Item
1.01 – Entry into a Material Definitive Agreement
Settlement
Agreement and Release
On November
8, 2018, a Settlement Agreement and Release (“Settlement Agreement”) was entered into by and between Medical Innovation
Holdings, Inc. f/k/a Medina International Holdings, Inc. (“Company”) and Madhava Rao Mankal, Daniel Medina and Harbor
Guard Boats, Inc. (“collectively the “Second Parties”). Certain administrative issues were not resolved until
on or about November 27, 2018.
The
Agreement provides that Second Parties shall repossess and retain the 30 Shares of Series A Preferred Stock which were the subject
of the April 29, 2016 Share Purchase Agreement which was alleged to be breached by the purchasers (collectively) due to their failure
to pay certain WGCH LLC bills which resulted in a judgment against the Second Parties and the Company. The Agreement further provides
for the issuance of 20 additional Series A Preferred Shares to the second parties, in consideration for the common shares which
were returned to treasury by the second parties, due to the inducements in the Share Purchase Agreement referenced above, which
inducements were never performed under the Share Purchase Agreement. Due to administrative delays,
the stock was not issued until December 21, 2018.
The
Settlement Agreement, when performed under the full terms and covenants thereof, compromises, settles and otherwise resolves all
claims, as to any unresolved issues between Second Parties and the Company and Medhold Joint Venture (and its principals) in their
undertakings in the Share Acquisition and Purchase Agreement dated April 29, 2016.
A copy
of the Settlement Agreement and Release is attached hereto as Exhibit 10.1.
Assumption
Agreement
Pursuant
to the Settlement Agreement and Release referenced in the paragraphs above, an Assumption Agreement (“Assumption Agreement’)
was entered into by and between Medical Innovation Holdings, Inc. (“MIHI”) and Daniel Medina, Harbor Guard Boats, Inc.

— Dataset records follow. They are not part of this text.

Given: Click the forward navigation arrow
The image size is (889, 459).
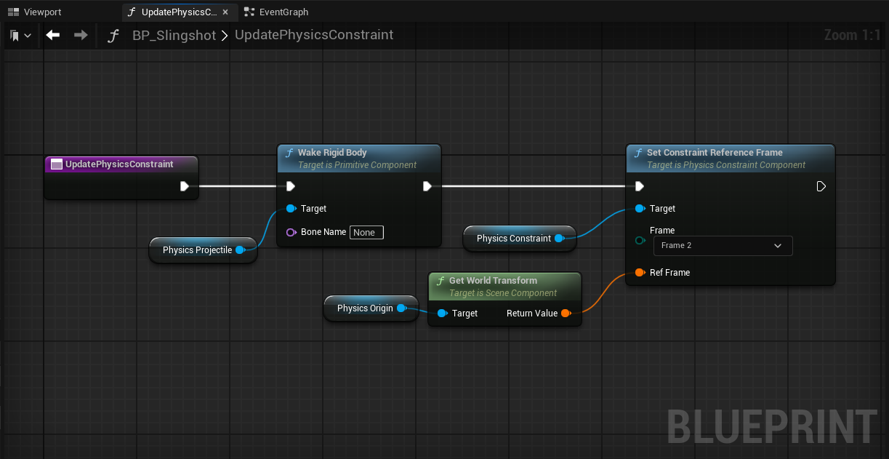Looking at the screenshot, I should (81, 35).
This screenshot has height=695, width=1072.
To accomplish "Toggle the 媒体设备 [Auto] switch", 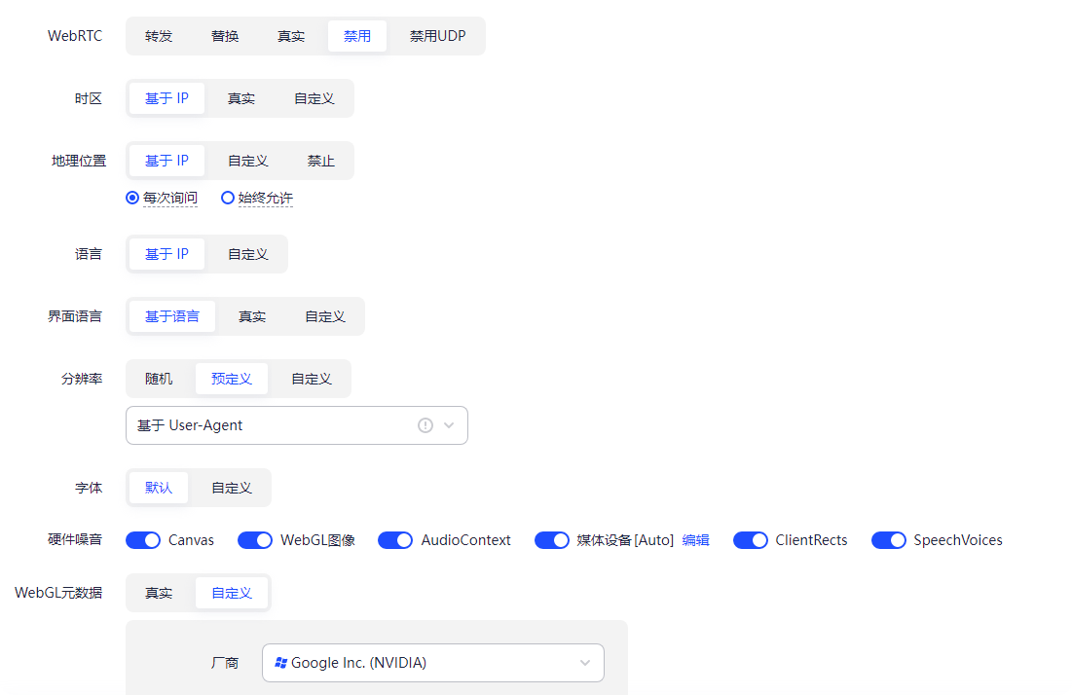I will (552, 539).
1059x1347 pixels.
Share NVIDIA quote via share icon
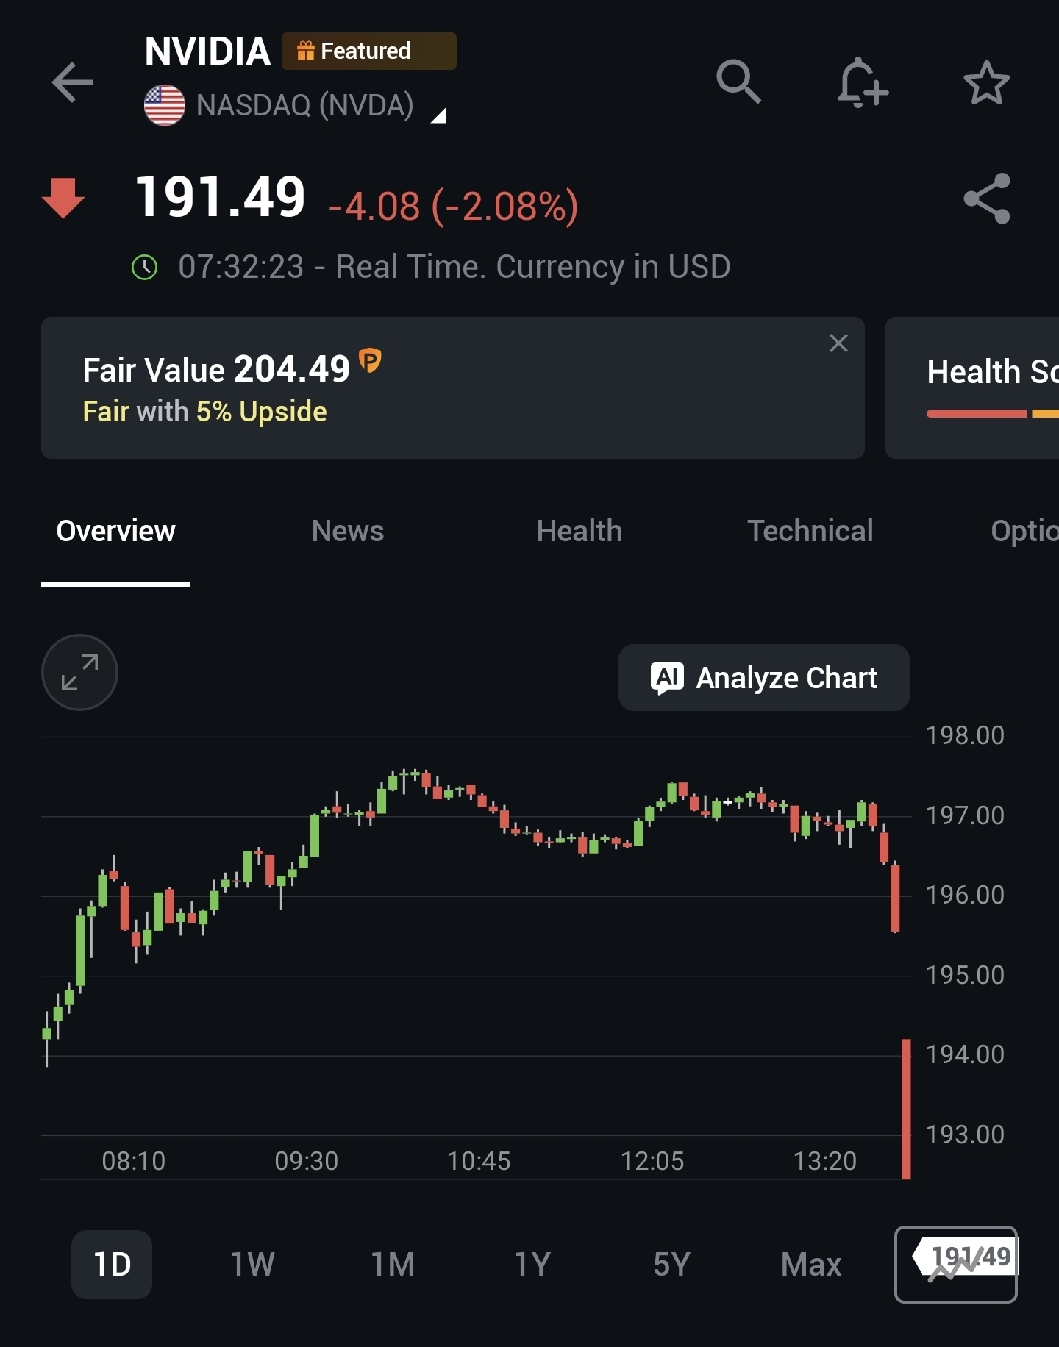(x=986, y=199)
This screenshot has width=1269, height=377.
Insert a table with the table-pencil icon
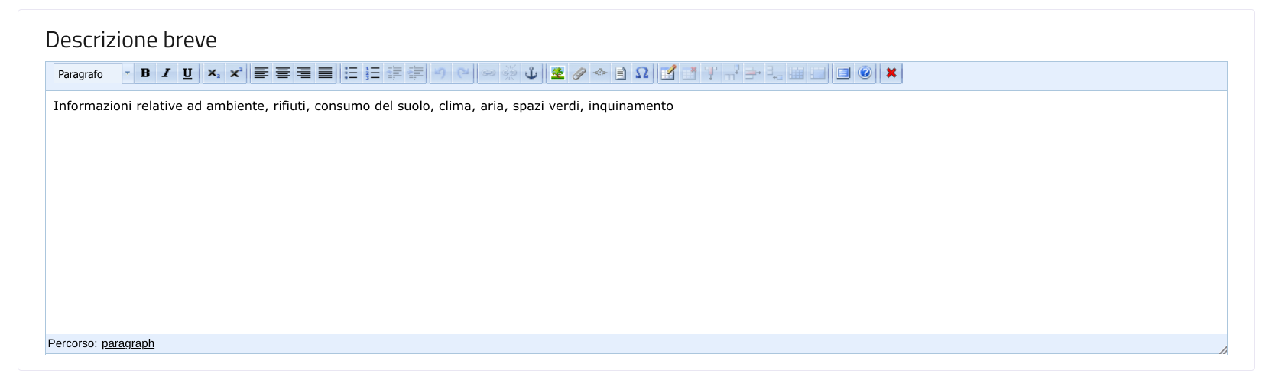tap(668, 73)
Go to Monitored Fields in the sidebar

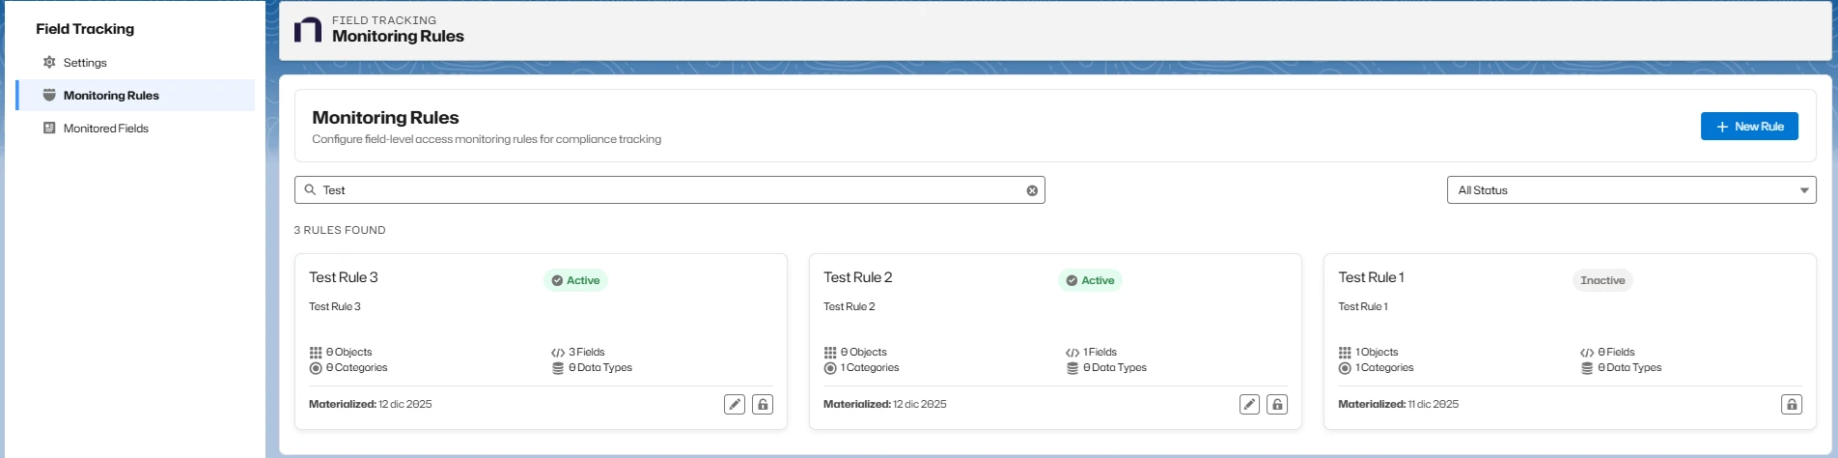tap(105, 129)
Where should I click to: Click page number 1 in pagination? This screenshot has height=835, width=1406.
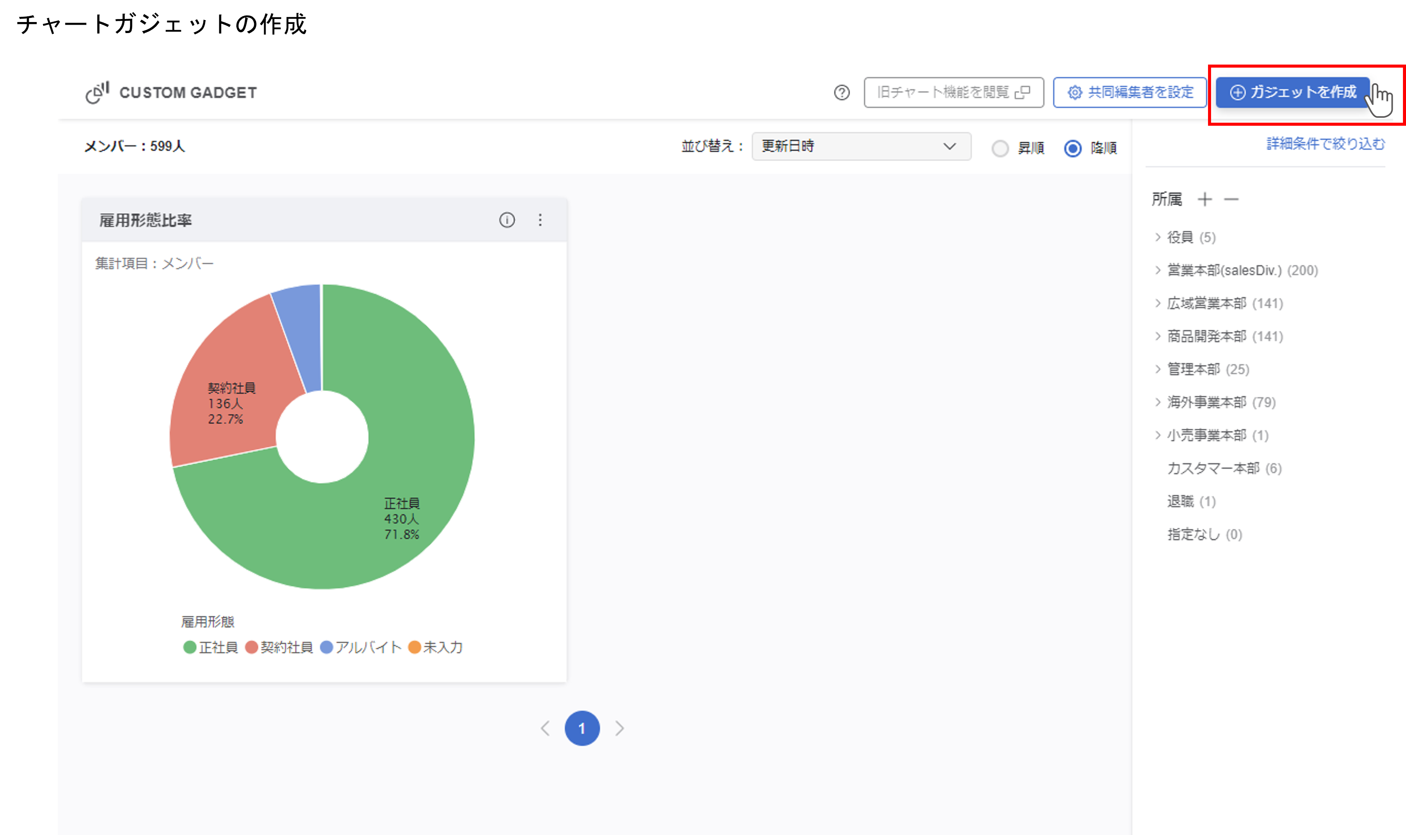click(x=582, y=728)
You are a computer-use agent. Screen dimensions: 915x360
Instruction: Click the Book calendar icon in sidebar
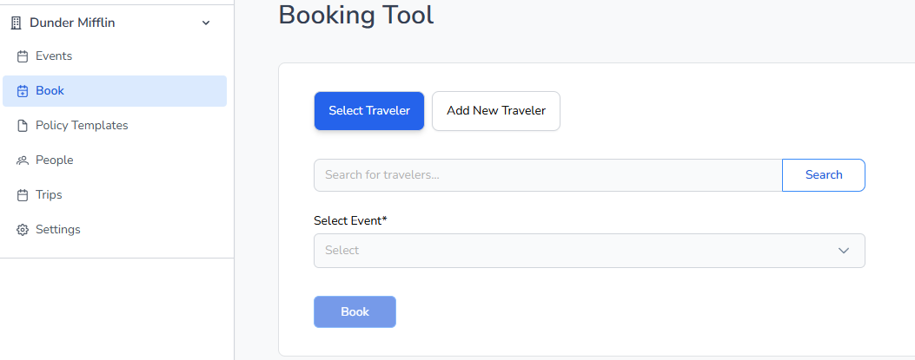coord(23,91)
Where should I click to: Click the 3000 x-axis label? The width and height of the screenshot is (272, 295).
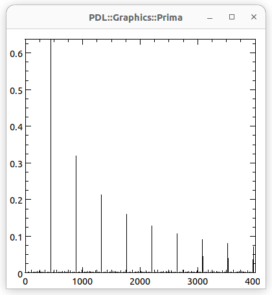tap(198, 281)
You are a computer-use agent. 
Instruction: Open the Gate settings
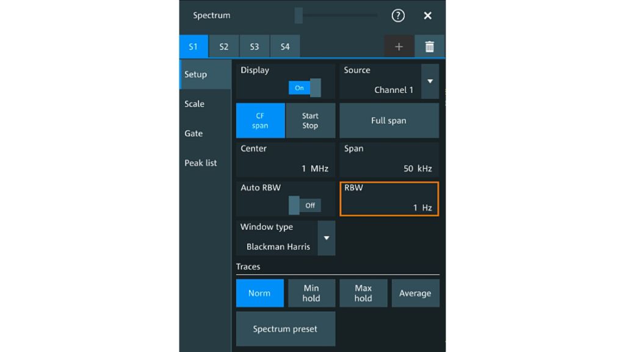pos(193,133)
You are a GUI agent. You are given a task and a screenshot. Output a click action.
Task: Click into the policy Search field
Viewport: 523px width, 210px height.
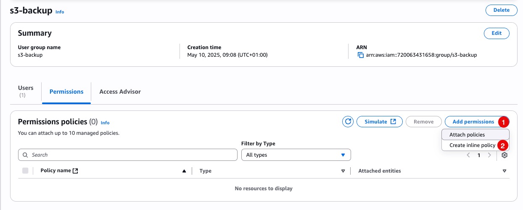(x=128, y=155)
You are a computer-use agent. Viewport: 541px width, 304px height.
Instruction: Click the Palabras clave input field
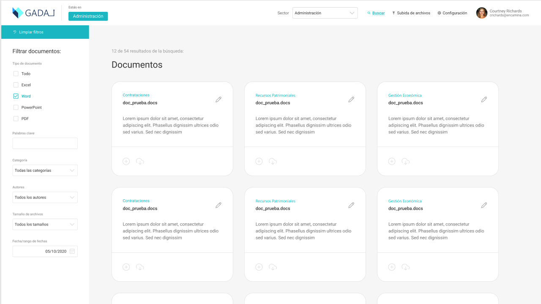[45, 144]
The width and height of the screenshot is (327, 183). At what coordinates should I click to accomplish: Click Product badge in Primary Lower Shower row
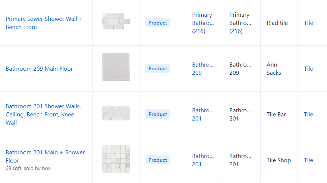158,23

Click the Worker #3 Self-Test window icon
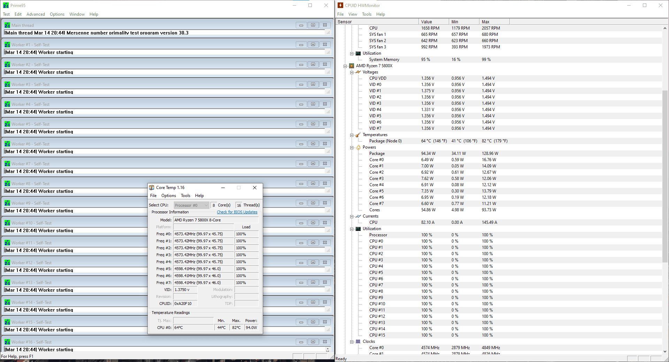tap(7, 85)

and Rao Mankal (“Second Parties”).
The
Assumption Agreement supplements the Settlement Agreement as to the claims and potential claims between the parties relating to
WGCH, LLC judgment debt arising from or relating to the Share Purchase Agreement dated April 29, 2016. In order to induce Second
Parties to accept the Settlement Agreement mentioned above, MIHI has agreed to indemnify Second Parties for 100% of the outstanding
judgment of WGCH, LLC against Second Parties, including legal fees and costs and Second Parties, as consideration, have been induced
to agree and have agreed to entered into a concurrent Settlement Agreement.
A copy
of the Assumption Agreement is attached hereto as Exhibit 10.2.
As a
result of the Settlement Agreement and Release discussed above, the Company agreed to enter into a Plan and Agreement for Reorganization
which will result in a change in the ownership structure to the Company whereby at least two new businesses will be brought into
the Company. The Company will contribute one business each to two new subsidiaries, which, as soon as possible, the Company shall
cause to be spun off, approved and implemented within 60 days, such spin off to be completed within 120 days from November 8, 2018
(unless extended automatically due to regulatory delays), in which the first spin off subsidiary (Sub “A”) shall assume
and agree to pay the convertible debt of Seshadri in the amount of approximately $100,000 with accrued interest. When the first
subsidiary, Sub A, is legally spun off with all regulatory approvals for trading, Second Parties agree that they shall transfer
the 50 shares of the Series A Preferred Stock of the Company to the Company by Stock Powers duly executed. The Plan and Agreement
for Reorganization has not been completed and is subject to negotiations at the date hereof
The
Company also agreed that under the Plan and Agreement for Reorganization referenced above, the Company shall cause to be spun off
a second subsidiary (Sub “B”) for the second business contributed by the Second Parties approved and implemented within
60 days, such spin off to be completed within 120 days from November 8, 2018
(unless
extended automatically due to regulatory delays), which subsidiary shall assume and agree to pay the debt to Syndicated Equity,
Inc. in the approximate amount of $325,000, and the unpaid accrued legal fees to date of approximately $82,000.